Task – The answer must consist of every line from the entries that holds the word "table".

Listed entries –
==============================
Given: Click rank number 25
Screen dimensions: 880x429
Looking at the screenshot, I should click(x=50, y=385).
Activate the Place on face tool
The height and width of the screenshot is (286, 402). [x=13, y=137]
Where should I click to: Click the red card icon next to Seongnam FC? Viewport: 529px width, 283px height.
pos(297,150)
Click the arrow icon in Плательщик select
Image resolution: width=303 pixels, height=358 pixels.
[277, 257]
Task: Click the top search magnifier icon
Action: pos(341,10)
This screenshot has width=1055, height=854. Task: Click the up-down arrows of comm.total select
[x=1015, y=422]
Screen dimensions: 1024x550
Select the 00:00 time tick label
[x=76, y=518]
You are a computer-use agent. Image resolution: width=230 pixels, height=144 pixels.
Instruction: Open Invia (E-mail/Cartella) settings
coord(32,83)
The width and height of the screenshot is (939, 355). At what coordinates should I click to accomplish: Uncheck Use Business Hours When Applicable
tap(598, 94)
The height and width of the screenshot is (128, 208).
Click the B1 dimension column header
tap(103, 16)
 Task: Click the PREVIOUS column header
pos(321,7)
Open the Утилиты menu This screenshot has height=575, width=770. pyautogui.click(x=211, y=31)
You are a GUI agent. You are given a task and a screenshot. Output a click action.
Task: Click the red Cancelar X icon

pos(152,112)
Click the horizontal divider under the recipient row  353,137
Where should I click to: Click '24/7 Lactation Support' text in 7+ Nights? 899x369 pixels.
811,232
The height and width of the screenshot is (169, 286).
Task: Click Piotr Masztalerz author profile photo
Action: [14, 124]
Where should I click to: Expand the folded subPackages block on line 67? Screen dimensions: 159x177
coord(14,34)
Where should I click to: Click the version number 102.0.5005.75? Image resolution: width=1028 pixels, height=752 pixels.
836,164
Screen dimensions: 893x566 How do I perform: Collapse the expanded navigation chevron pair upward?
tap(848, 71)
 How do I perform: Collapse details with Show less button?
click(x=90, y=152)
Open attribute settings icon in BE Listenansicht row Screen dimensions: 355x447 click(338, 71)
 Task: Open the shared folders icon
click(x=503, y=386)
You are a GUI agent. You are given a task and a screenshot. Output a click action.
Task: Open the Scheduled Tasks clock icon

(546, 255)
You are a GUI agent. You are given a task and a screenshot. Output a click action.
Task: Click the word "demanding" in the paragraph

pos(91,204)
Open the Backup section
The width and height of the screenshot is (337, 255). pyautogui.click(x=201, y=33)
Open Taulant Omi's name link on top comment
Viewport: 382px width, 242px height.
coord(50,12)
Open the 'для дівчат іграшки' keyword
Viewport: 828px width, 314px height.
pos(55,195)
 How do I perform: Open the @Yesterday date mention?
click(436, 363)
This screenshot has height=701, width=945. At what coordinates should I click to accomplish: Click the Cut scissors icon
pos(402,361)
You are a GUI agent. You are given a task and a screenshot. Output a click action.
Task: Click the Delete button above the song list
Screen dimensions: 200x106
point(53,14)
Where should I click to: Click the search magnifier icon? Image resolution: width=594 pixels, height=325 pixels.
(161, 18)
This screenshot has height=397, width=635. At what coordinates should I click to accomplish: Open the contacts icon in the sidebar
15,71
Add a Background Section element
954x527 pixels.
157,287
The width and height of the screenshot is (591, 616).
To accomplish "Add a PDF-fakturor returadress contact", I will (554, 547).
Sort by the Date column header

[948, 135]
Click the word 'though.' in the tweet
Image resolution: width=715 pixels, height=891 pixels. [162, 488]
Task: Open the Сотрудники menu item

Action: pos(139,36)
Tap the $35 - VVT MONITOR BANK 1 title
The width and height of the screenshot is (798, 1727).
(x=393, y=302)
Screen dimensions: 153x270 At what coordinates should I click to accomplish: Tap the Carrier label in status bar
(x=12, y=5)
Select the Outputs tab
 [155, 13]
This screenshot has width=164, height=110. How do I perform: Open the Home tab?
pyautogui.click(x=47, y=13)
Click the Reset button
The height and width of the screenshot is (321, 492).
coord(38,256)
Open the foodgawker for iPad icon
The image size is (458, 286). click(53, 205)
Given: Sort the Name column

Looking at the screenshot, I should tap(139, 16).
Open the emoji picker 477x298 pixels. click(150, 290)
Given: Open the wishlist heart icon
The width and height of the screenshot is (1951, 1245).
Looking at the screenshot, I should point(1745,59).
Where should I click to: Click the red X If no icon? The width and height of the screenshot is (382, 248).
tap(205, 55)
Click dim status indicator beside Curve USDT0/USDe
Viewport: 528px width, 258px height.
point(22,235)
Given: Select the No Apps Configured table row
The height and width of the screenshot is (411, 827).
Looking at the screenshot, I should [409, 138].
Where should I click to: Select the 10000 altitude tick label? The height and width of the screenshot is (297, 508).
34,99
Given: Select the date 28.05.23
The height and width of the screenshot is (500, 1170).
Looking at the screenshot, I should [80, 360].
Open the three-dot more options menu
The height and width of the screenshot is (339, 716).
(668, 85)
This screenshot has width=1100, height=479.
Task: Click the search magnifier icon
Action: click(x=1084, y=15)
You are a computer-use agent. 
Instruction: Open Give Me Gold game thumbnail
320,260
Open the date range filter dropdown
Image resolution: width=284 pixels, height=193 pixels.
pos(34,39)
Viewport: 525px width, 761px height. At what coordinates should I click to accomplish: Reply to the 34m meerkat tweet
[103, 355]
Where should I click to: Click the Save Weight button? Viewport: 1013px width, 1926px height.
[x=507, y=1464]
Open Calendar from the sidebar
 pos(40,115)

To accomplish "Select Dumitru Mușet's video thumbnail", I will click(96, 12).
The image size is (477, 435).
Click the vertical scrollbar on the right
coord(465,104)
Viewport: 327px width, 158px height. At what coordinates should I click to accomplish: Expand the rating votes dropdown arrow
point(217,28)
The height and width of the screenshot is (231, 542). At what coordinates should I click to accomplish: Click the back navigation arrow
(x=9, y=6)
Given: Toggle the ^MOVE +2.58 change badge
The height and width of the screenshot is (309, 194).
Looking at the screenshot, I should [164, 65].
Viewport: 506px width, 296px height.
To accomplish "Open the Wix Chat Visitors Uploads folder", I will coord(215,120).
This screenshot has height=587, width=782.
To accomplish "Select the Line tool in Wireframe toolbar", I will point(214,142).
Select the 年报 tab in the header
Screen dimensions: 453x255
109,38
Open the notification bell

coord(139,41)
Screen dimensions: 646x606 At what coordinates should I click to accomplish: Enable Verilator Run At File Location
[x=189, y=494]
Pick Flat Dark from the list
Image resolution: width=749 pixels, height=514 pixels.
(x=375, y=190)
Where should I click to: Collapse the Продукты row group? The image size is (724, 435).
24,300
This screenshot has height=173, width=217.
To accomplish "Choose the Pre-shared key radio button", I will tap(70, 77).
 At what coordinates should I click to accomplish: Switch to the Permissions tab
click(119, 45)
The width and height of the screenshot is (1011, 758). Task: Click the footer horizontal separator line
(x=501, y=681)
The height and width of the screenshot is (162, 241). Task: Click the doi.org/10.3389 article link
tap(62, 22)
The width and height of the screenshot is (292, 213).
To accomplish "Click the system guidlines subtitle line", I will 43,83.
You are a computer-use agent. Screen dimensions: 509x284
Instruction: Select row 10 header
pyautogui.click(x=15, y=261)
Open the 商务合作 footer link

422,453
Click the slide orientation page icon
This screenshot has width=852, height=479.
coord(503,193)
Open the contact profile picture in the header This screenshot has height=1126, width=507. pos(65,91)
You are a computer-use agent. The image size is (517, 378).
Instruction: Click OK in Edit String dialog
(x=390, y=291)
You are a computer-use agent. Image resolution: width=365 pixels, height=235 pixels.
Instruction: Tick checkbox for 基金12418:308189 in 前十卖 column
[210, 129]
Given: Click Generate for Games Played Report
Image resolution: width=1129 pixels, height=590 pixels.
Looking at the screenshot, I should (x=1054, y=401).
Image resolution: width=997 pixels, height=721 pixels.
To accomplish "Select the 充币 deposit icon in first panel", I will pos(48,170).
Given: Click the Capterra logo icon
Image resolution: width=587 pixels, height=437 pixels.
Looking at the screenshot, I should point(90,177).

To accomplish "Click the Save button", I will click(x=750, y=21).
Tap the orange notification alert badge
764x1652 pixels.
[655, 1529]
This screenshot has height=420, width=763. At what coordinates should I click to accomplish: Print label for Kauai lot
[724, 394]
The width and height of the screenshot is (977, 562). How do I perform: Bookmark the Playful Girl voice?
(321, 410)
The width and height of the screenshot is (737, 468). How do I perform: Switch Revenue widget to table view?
==============================
Finished exercise –
Given: Select the No Apps Configured table row
The width and height of the screenshot is (737, 468). How do I perform: Switch Revenue widget to table view?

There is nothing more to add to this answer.